FIG. 9 is a side view of the assembled inner flexible container of
FIG. 6 being inserted between the two side portions of an assembled
outer flexible container.
FIG. 10 is an end view of a weld assembly in an embodiment of the
invention.
FIG. 11 is a side view of weld assembly of FIG. 10.
FIG. 12 is a perspective view of the assembly of a bag-in-bag
assembly in an embodiment of the invention.
FIG. 13 is another perspective view of the bag-in-bag assembly of
FIG. 12.
FIG. 14 is a top view of the assembled fitments of a bag-in-bag
assembly of FIG. 12.
FIG. 15 is a side view of the bag-in-bag assembly of FIG. 12 with
an attached RFID device in an embodiment of the invention.

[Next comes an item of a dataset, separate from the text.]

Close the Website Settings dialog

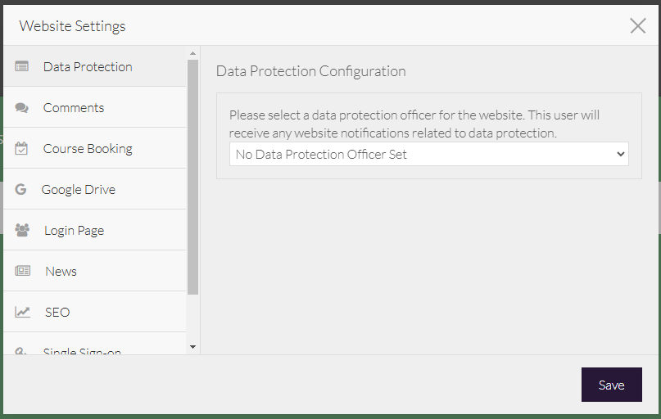click(x=638, y=25)
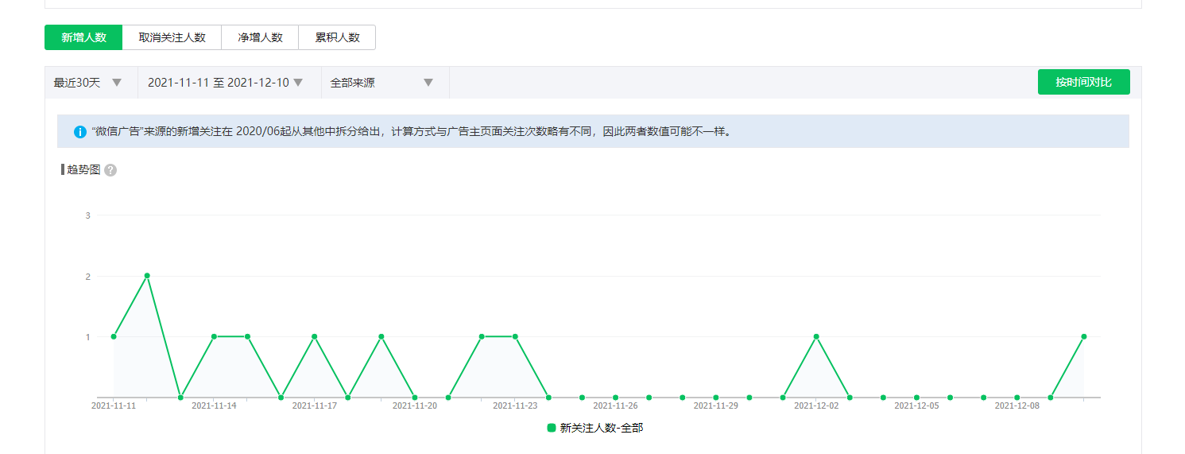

FIG. 16 is a sectional view of the bag-in-bag assembly of FIG. 13
housed inside a containment vessel in an embodiment of the
invention.
FIGS. 17, 18 and 19 are side views of the bag-in-bag-in-bottle
assembly at various degrees of liquid extraction from the container
in an embodiment of the invention.
FIG. 18A is a sectional view of an assembly with a plurality of
axially aligned pressurization bags.
FIG. 20 is a side view of the bag-in-bag-in-bottle assembly of FIG.
19.
FIG. 21 is a partial sectional view of the bag-in-bag-in-bottle
assembly of FIG. 18 in operation.
FIGS. 22 and 23 depict a wrapped bag assembly in an embodiment of
the invention.
FIG. 24 depicts a cap system with a captive gasket sealing cap in
an embodiment of the invention.
FIG. 25 is a partial sectional view of a sealing cap having a
frustum plug in an embodiment of the invention.
FIG. 26 is a partial sectional view of a bottle with a cap having a
captive gasket and a handling loop in an embodiment of the
invention.
FIG. 27 is a partial cut-away perspective view of the cap of FIG.
26.
FIGS. 28 and 29 are partial perspective views of the
bag-in-bag-in-bottle assembly and a profiled cam-actuated
dispensing head in an embodiment of the invention.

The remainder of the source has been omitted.